**Work to be completed**
Work out how many lines in the entries below contain the string "agent". Reply with that figure alone.

-=-=-

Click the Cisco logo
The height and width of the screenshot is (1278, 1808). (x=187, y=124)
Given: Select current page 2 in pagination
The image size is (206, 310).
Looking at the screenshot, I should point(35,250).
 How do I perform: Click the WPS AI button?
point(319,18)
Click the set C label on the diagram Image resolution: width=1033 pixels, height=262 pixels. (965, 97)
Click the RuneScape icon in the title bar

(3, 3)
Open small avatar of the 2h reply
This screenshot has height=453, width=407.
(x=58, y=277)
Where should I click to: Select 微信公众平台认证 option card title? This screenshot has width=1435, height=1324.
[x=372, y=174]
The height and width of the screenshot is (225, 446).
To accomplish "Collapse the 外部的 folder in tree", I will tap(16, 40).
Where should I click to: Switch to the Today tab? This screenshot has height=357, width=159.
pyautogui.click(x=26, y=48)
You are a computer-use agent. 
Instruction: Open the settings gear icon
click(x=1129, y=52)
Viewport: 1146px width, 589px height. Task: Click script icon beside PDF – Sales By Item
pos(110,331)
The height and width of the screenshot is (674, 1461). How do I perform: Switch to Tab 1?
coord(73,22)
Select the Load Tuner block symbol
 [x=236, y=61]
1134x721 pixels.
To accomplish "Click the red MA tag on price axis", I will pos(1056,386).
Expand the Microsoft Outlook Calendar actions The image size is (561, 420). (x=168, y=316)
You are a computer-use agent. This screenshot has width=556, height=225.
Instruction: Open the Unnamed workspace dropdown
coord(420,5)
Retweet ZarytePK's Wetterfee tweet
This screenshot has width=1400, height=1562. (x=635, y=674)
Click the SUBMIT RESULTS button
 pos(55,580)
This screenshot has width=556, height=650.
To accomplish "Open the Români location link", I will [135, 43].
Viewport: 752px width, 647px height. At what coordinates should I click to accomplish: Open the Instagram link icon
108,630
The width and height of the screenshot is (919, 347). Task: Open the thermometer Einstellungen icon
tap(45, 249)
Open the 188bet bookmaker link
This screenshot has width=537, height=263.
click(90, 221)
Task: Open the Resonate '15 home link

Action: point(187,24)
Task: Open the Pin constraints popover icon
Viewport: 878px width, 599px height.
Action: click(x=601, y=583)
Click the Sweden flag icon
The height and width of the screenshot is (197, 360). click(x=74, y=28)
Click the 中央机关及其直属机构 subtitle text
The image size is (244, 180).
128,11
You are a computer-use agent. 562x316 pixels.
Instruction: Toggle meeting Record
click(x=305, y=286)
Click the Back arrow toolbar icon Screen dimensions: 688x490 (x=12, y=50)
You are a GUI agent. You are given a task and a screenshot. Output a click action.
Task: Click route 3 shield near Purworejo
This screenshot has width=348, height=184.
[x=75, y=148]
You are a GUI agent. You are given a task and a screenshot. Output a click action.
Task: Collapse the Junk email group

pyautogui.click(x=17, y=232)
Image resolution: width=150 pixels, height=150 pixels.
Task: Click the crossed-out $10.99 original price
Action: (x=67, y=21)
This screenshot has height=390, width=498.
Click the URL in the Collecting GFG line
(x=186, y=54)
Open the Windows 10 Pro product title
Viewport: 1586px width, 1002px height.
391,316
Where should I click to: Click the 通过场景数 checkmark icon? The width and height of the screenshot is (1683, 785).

-=-=-

**Answer box**
5